2 - Importanza finanziaria, costituzionale e politica dell’assistenza sanitaria

Il settore dell’assistenza sanitaria in termini finanziari, al confronto con la maggioranza degli altri settori, ha proporzioni enormi. La spesa sanitaria pubblica nel 2003 in Italia ha assorbito il 6,3% del PIL, il 13,6% del totale della spesa pubblica, il 22,6% del totale della spesa pubblica sociale, il 51% della spesa complessiva delle regioni speciali ed il 58,6% di quella delle regioni ordinarie. Questo significa che il settore è di cruciale importanza per una ottimale gestione delle finanze pubbliche del paese e per efficaci strategie volte a garantire il rispetto, da parte dell’Italia, delle regole imposte dall’Unione monetaria europea in merito ai livelli massimi consentiti al deficit del bilancio annuale e al debito pubblico totale.

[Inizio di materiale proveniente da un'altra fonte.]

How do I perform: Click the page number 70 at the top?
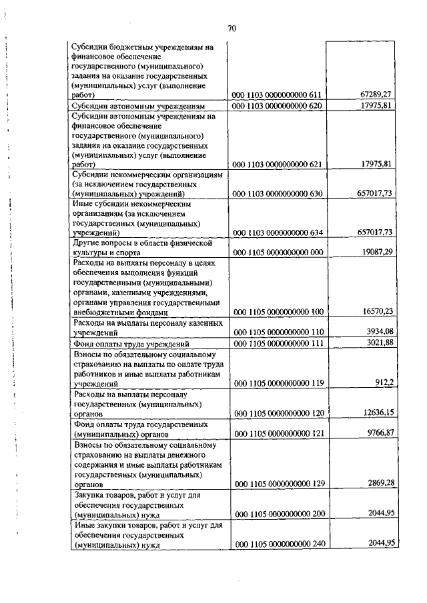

Sebbene il progetto di federalismo fiscale contenuto nel decreto legislativo n. 56/2000 riguardasse vari settori, era incentrato principalmente sulle modalità di finanziamento del Servizio sanitario nazionale in un regime di governo decentralizzato. I dubbi sulla fattibilità di un efficace controllo della spesa sanitaria pubblica nel nuovo sistema ha comportato, in effetti, la sospensione da parte del governo centrale di importanti elementi del progetto.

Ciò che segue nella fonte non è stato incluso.